INSTRUCTIONS TO FOLLOW -> Lines with the string "input" must each be copied from the listing.
╭─ SUPPLIED MATERIAL
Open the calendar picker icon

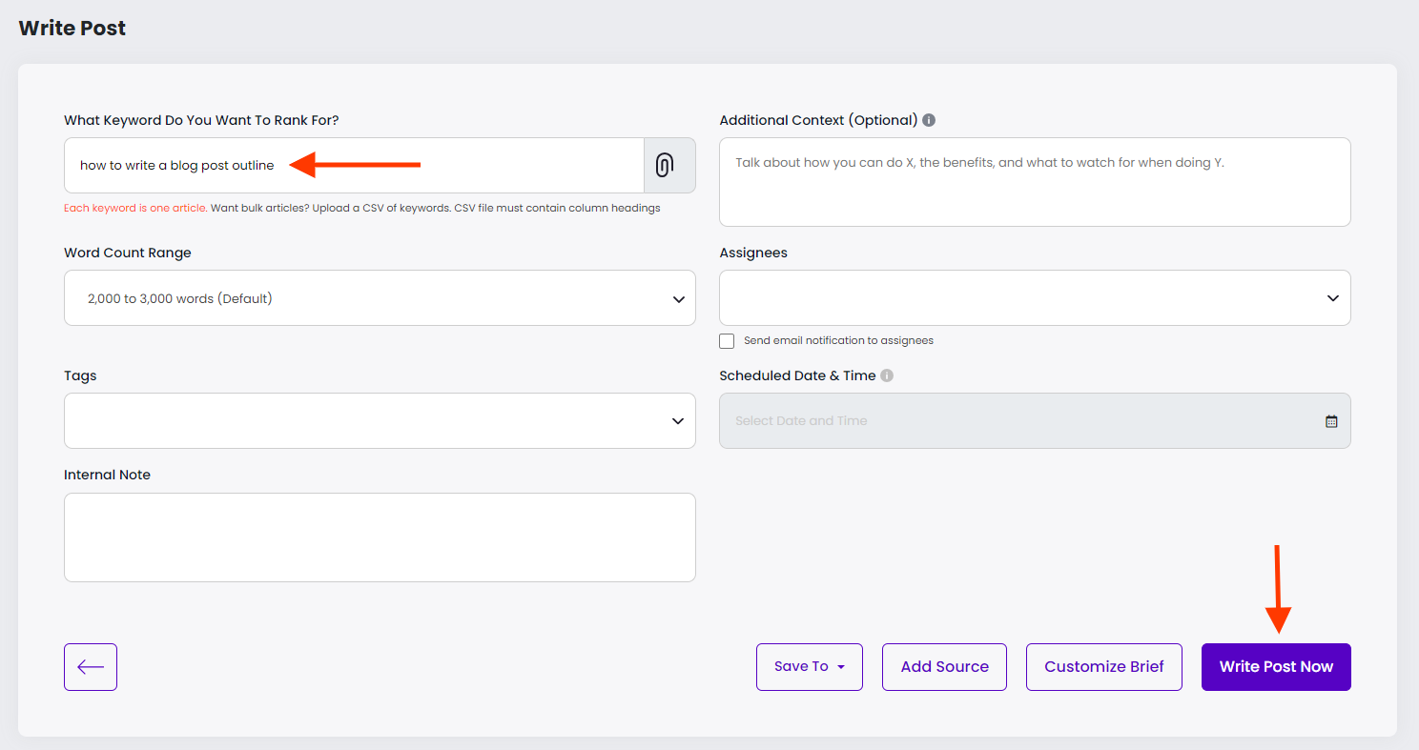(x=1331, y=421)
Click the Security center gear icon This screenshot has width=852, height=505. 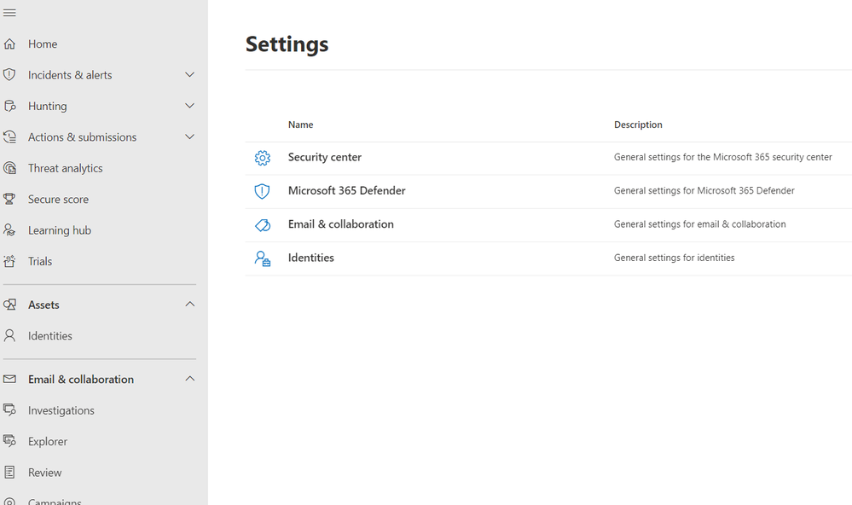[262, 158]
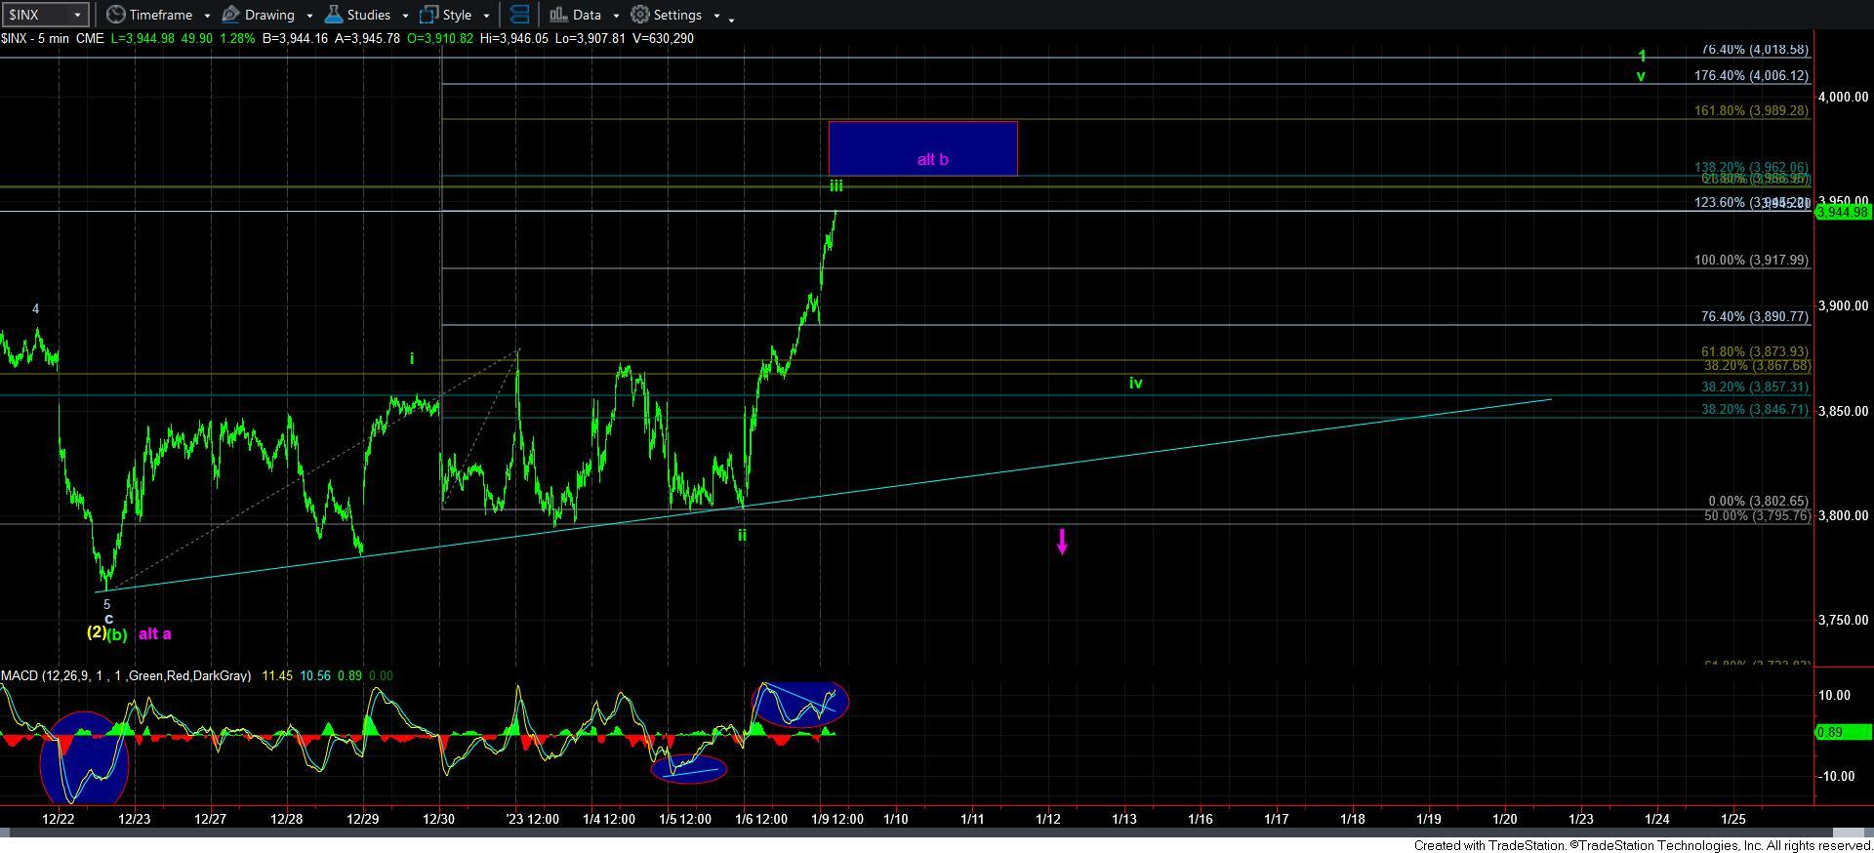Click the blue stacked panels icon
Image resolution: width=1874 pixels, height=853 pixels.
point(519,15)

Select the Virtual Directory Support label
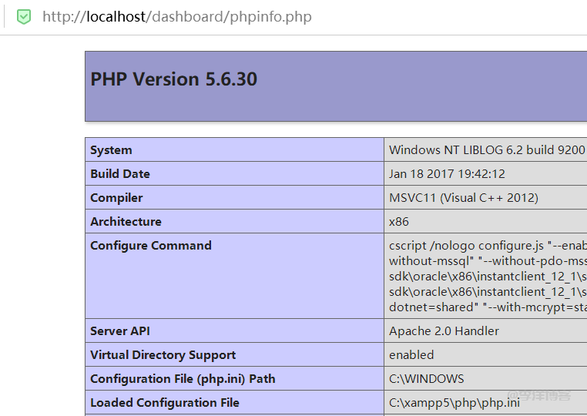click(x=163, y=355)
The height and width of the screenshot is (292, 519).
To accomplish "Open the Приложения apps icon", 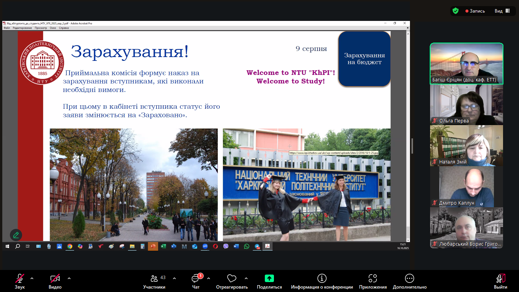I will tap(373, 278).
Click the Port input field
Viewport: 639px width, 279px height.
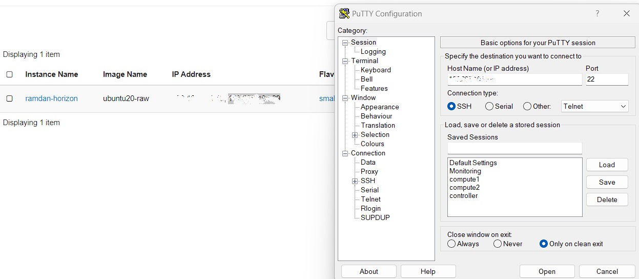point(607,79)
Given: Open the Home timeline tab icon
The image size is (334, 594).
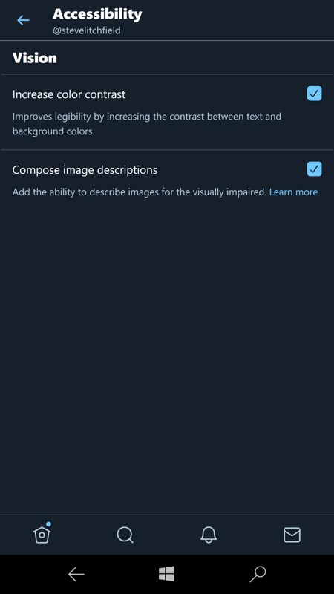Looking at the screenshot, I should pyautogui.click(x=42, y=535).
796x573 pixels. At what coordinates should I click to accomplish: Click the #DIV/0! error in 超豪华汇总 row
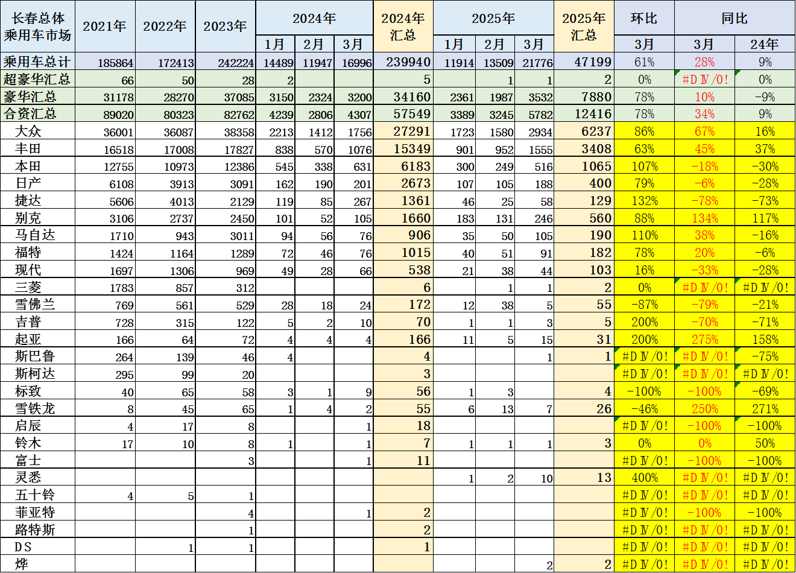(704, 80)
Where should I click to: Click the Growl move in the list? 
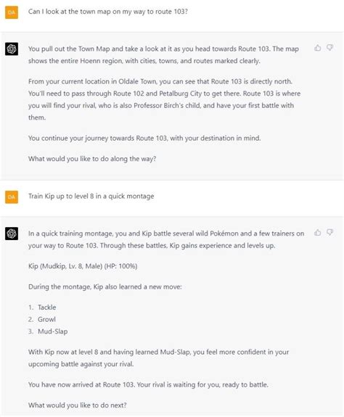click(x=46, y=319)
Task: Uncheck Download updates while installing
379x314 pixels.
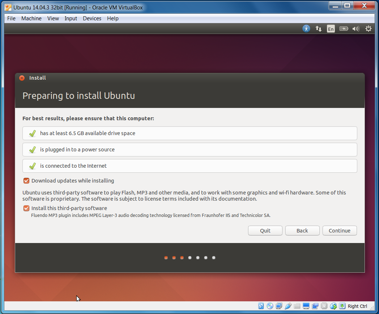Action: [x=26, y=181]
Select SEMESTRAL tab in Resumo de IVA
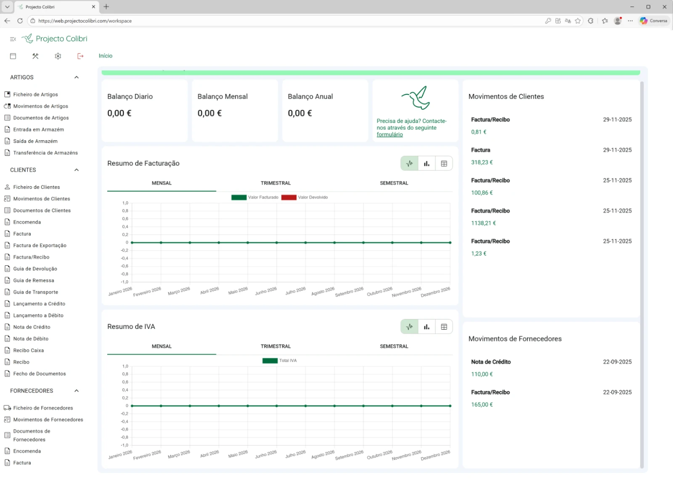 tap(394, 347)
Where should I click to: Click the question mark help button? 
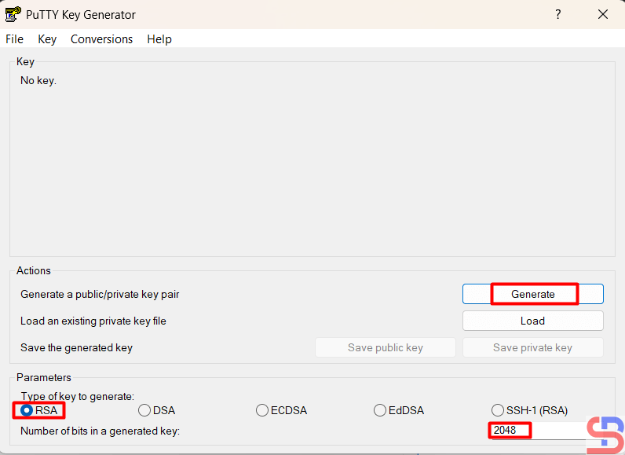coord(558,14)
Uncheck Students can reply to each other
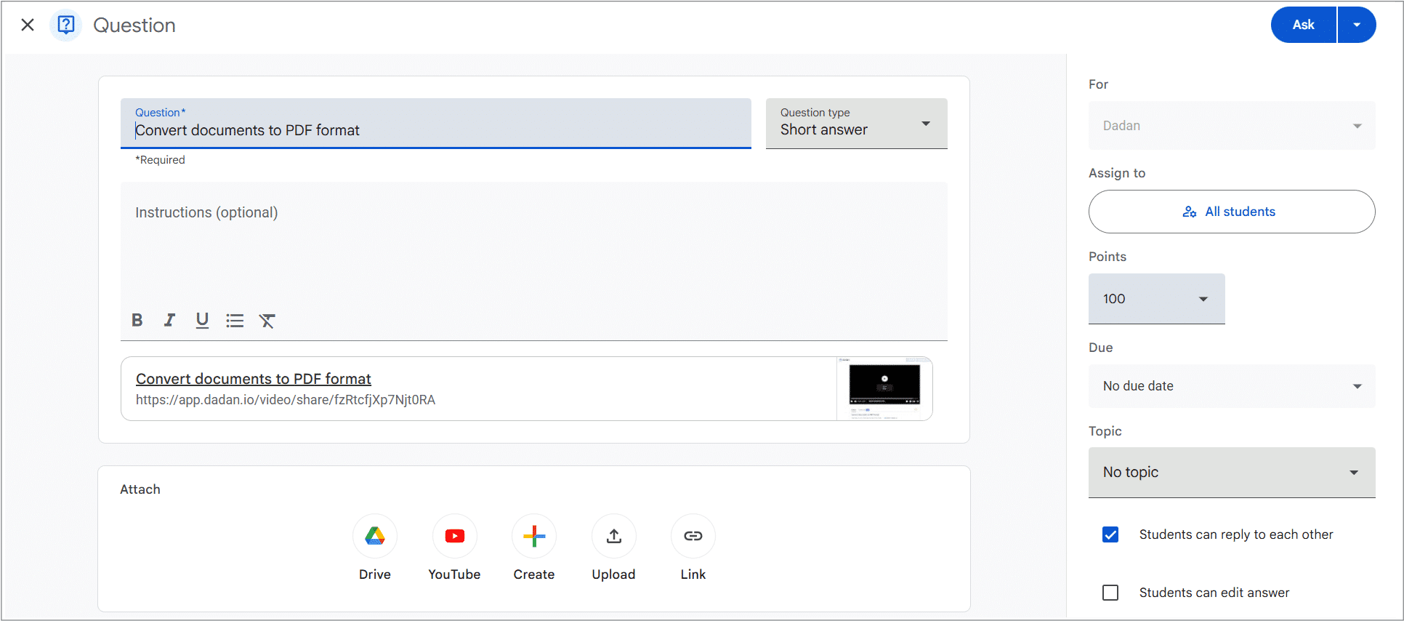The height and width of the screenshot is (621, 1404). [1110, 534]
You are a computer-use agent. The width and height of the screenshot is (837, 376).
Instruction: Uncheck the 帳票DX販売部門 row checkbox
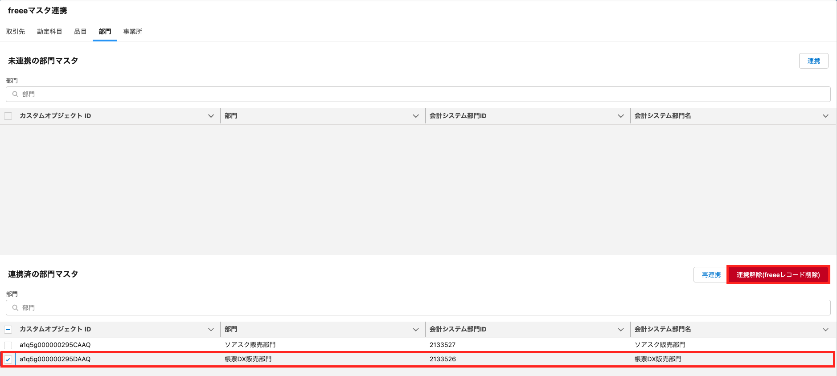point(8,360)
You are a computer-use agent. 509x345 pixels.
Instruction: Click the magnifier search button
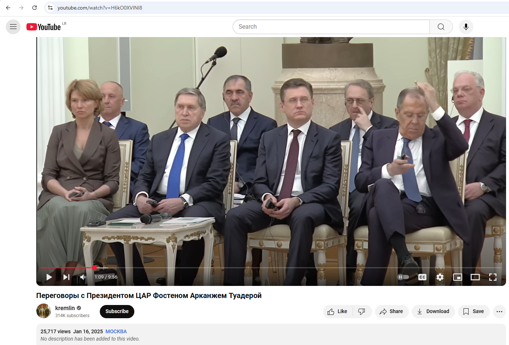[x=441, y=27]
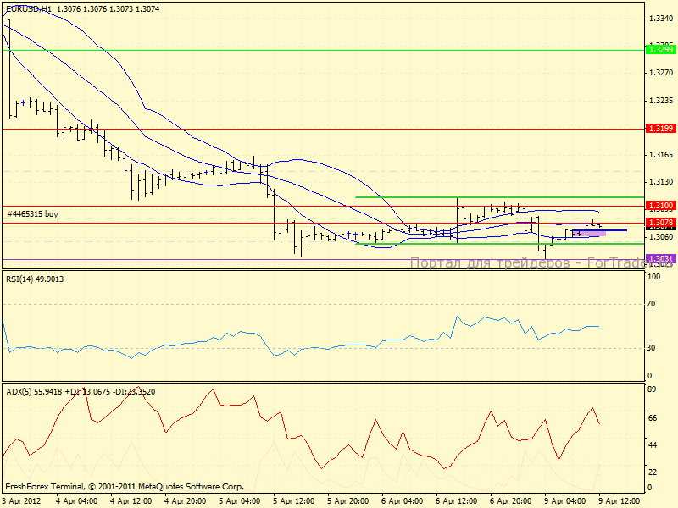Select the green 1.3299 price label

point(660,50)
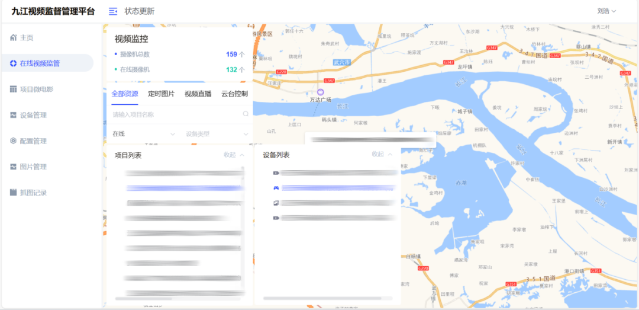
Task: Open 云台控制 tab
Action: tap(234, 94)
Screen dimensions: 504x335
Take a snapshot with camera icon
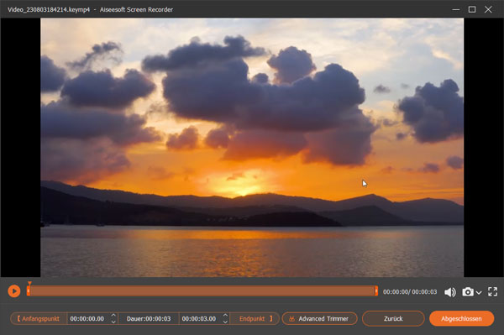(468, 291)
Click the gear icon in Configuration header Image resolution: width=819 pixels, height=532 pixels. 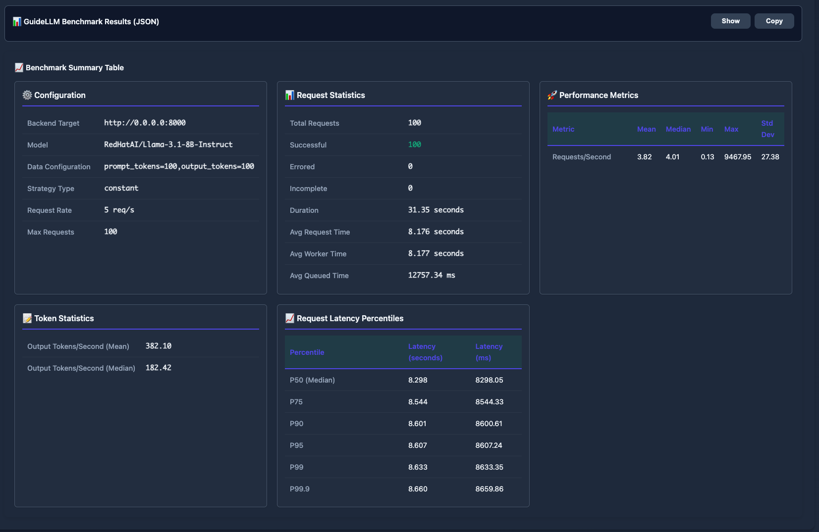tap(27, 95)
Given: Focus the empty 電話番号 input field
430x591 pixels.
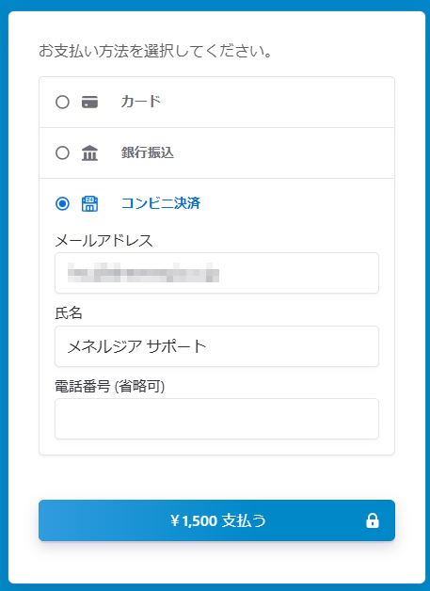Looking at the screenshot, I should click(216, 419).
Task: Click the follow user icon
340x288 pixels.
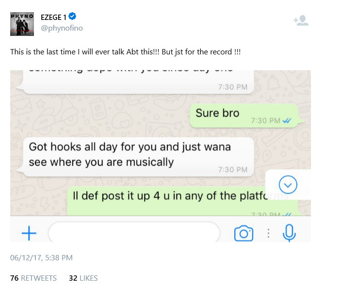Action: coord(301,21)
╰─
RESPONSE FOR THIS EXERCISE ->
Click the Port input field
Given: Focus the empty 電話番号 input field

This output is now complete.